The route of delivery is an important variable in biologically based therapy. Direct epicardial injection at open heart surgery [18] and intracoronary infusion for acute myocardial infarction (MI) were the first methods described. Intracoronary delivery depends on inflammatory signals to recruit the cells to areas of injury and might be suboptimal in patients with advanced CAD or previous coronary artery bypass grafting. Therefore, catheters were developed to deliver biologic agents into the myocardium percutaneously using electrical mapping, fluoroscopy, or echocardiography to obtain precise localizations [19, 20]. Percutaneous, subendocardial, intramyocardial delivery is effective but carries risk, including perforation. In addition, patients with aortic valve disease, a thin myocardium, or left ventricular (LV) thrombus are not candidates. Both intracoronary and intramyocardial delivery are also limited in the number of cells that can be safely delivered. This has made translation from preclinical models to human dosing more challenging.
Retrograde venous delivery via the coronary sinus has been shown to be successful for cardioplegic solution delivery in open heart surgical procedures [21]. Preclinical models have demonstrated delivery efficacy equal to intramyocardial delivery. Additionally, a large number of cells can be delivered with this technique, and few patient contraindications exist. Tuma et al. demonstrated the safety of retrograde delivery in a study in which a large number of bone marrow cells were delivered retrograde to patients with chronic myocardial ischemia [22]. Based on their study results, we conducted a clinical trial to evaluate the safety and efficacy using the retrograde delivery of bone marrow-derived stem cells in patients with advanced HF.
Materials and Methods
Study Design
An institutional review board-approved prospective, randomized, multicenter, open-label study (ClinicalTrials.gov identifier NCT01299324) was conducted to assess the safety and feasibility of retrograde infusion of a concentrate of nucleated bone marrow cells via the coronary sinus in patients with congestive HF. All patients were deemed to have received optimal medical treatment by a HF specialist.
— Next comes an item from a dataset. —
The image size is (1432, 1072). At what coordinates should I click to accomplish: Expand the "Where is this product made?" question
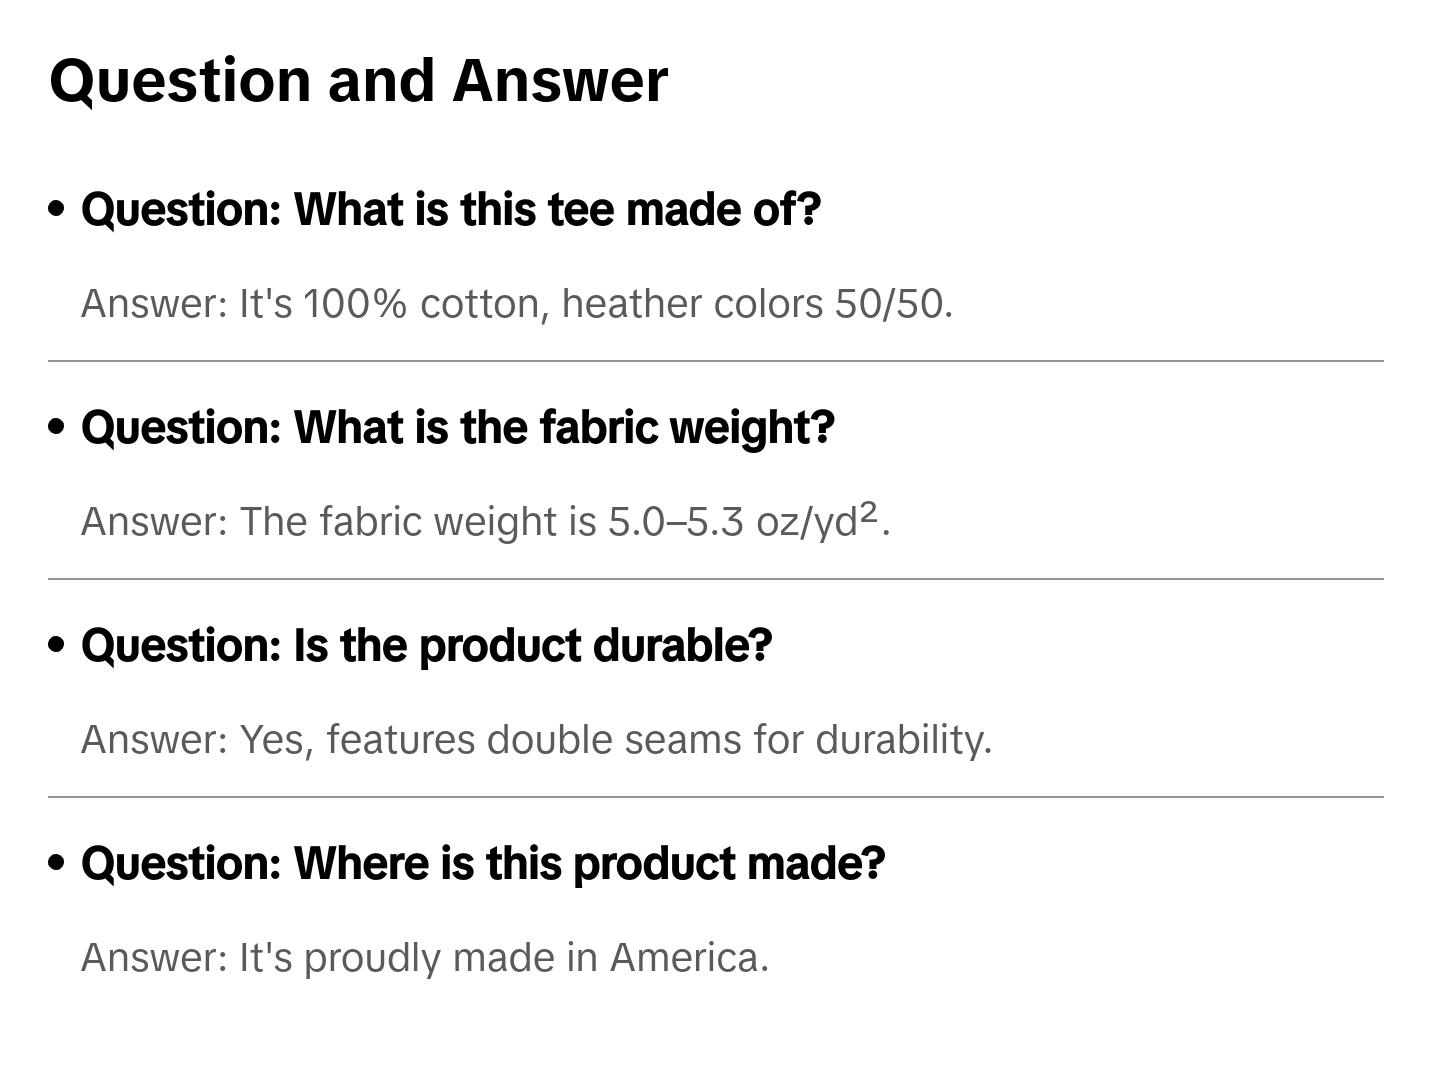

The primary endpoints of the study were the safety and feasibility of using bone marrow aspirate concentrate (BMAC) delivered retrograde into the coronary sinus of patients with heart failure. The secondary endpoints were the safety of retrograde delivery, quality of life (QOL) measured by the Minnesota Living with Heart Failure questionnaire (MLWHFQ), cardiovascular symptoms measured by the New York Heart Association (NYHA) HF classification and the Canadian Cardiovascular Society (CCS) angina classification, B-type natriuretic peptide (BNP) levels, LV ejection fraction (LVEF) by echocardiography, and ischemia and LVEF measured by single photon emission computed tomography (SPECT) in the ischemic group. Additionally, the efficacy of retrograde BMAC delivery was compared with optimized standard of medical care directed by a heart failure cardiologist. All clinical adverse events were evaluated by the adjudication committee at the time of the incident, and a determination was made of whether the event was related or unrelated to the experimental treatment. The enrolled patients were stratified to ischemic and nonischemic groups. Within these groups, the patients were randomized electronically at enrollment to receive either BMAC via retrograde delivery or the medical standard of care in a 4:1 ratio. Only the patients randomized to receive BMAC underwent bone marrow aspiration and infusion. The patients randomized to the control group continued to receive the standard of care medical therapy as prescribed by a heart failure specialist. All imaging and follow-up information was blinded for the reviewers (i.e., echocardiography).
Patient Selection
The eligible patients were aged 18 years or older with congestive HF, an LVEF <40% by contrast echocardiography, NYHA class III or IV, stable with standard medical therapy for at least 1 month before screening, and had a life expectancy of 6 months or longer. The exclusion criteria included previous radiation treatment, bone marrow disorders, cirrhosis, bleeding/clotting disorders, acute MI less than 7 days from the treatment date, uncontrolled diabetes (hemoglobin A1c >9%), known active malignancy or risk of active malignancy (defined as abnormal PAP, chest radiograph, or mammogram findings or positive fecal hemoccult result), antibiotics within 7 days, high-dose steroids within 1 month before the procedure, dialysis, serum creatinine >3.0 mg/dl, and pregnancy.
Procedure
The patients in the BMAC group were taken to the catheterization laboratory, where both the harvest of bone marrow and the infusion of cells occurred during the same visit. Patients taking warfarin were corrected to an international normalized ratio of <1.6 at the time of the procedure. The patient’s heart rate, blood pressure, and electrocardiographic (ECG) tracing were monitored throughout the procedure. Using a standard technique, a 240-ml sample of bone marrow was obtained from the posterior iliac crest. The sample was then processed and concentrated to a volume of 60 ml over 15 minutes using the Harvest Bone Marrow Aspirate Concentrate System (Harvest Technologies, Terumo BCT, Plymouth, MA, http://www.harvesttech.com). The Harvest BMAC system concentrates the entire nucleated cell population from the marrow aspirate and the platelets while reducing the number of red blood cells in the final product. It is a point-of-care system and concentrates the bone marrow at the patient’s bedside. This concentrate was then drawn up into a series of sterile syringes for infusion into the coronary sinus.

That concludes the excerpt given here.